Why are verdicts in the New York City area so large compared to upstate verdicts? Good question. As far as I know, there are no studies regarding why juries downstate are so generous compared to their stingy upstate counterparts. But here’s my (unscientific) take on it:

Big city dwellers tend to be more accustomed to, and comfortable with, social safety nets. They have rent subsidies and controls. They live collectively. They expect the “system” to even the inequities of life out a little bit. Big city dwellers tend to see a personal injury verdict as a way to right a wrong, a way to balance the scales, a way to help the helpless, etc. In sum, they are SOCIALLY oriented.

Rural folks, on the other hand, generally adhere to the independent frontiersman philosophy. They tend to see personal injury verdicts as a kind of “hand-out” rather than as just compensation for harm caused by a wrongdoer. They often feel that injury victims are taking advantage of the “system” to reap an undue profit. They feel people should fend for themselves, and “tough out” any bad luck that befalls them. In sum, they are SELF-SUFFICIENCY oriented.
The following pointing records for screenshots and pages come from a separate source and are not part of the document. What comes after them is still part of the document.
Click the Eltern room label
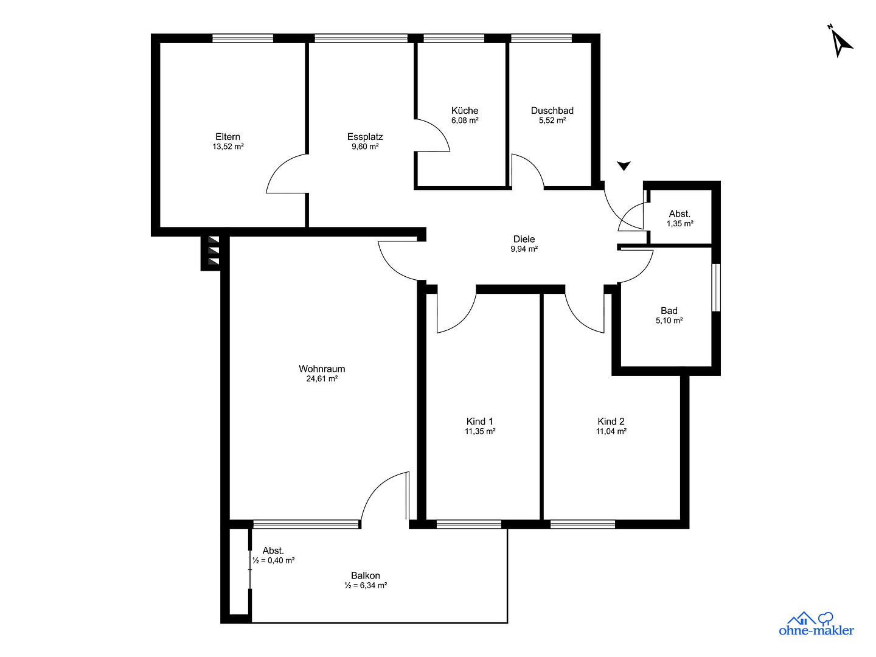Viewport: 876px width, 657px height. (228, 137)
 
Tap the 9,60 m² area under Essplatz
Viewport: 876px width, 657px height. (365, 147)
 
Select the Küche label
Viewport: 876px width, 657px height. (465, 111)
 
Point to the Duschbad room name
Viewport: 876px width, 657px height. (552, 111)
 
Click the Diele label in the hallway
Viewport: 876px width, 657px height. (524, 239)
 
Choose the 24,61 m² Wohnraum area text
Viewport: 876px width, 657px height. (322, 379)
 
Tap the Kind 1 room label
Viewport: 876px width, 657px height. (480, 421)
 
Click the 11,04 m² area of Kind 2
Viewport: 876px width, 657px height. (611, 431)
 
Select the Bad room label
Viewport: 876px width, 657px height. (669, 311)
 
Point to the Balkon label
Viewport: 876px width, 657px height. (365, 575)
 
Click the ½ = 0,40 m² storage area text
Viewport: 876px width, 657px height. (273, 560)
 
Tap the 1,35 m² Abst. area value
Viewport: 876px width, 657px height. (680, 224)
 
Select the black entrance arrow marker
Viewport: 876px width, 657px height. (624, 165)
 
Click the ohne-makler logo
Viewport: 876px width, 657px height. (816, 624)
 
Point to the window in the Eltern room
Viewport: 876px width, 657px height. (243, 38)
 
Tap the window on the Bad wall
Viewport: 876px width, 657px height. (717, 288)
When you try a case in Syracuse, New York, for example, even though Syracuse is a City, jury members come from the entire County of Onondaga. You are likely to get many jury members who have the rural (self-sufficiency) mindset rather than the urban (socially conscious) mindset.

Sometimes I tell my clients that their case would be worth twice as much downstate as upstate. They are shocked. They ask, “how is it fair that I should get ½ as much as someone in New York City for the same injury?” My response is this: It’s not fair, but it’s the way it is! I also tell them that we at Michaels Bersani Kalabanka have techniques we use at trial to counteract our rural juries’ “self-sufficiency” mindset, and which are more likely to produce top-dollar upstate verdicts. But I admit, any upstate verdict we get is, unfortunately, still a far cry from a downstate verdict.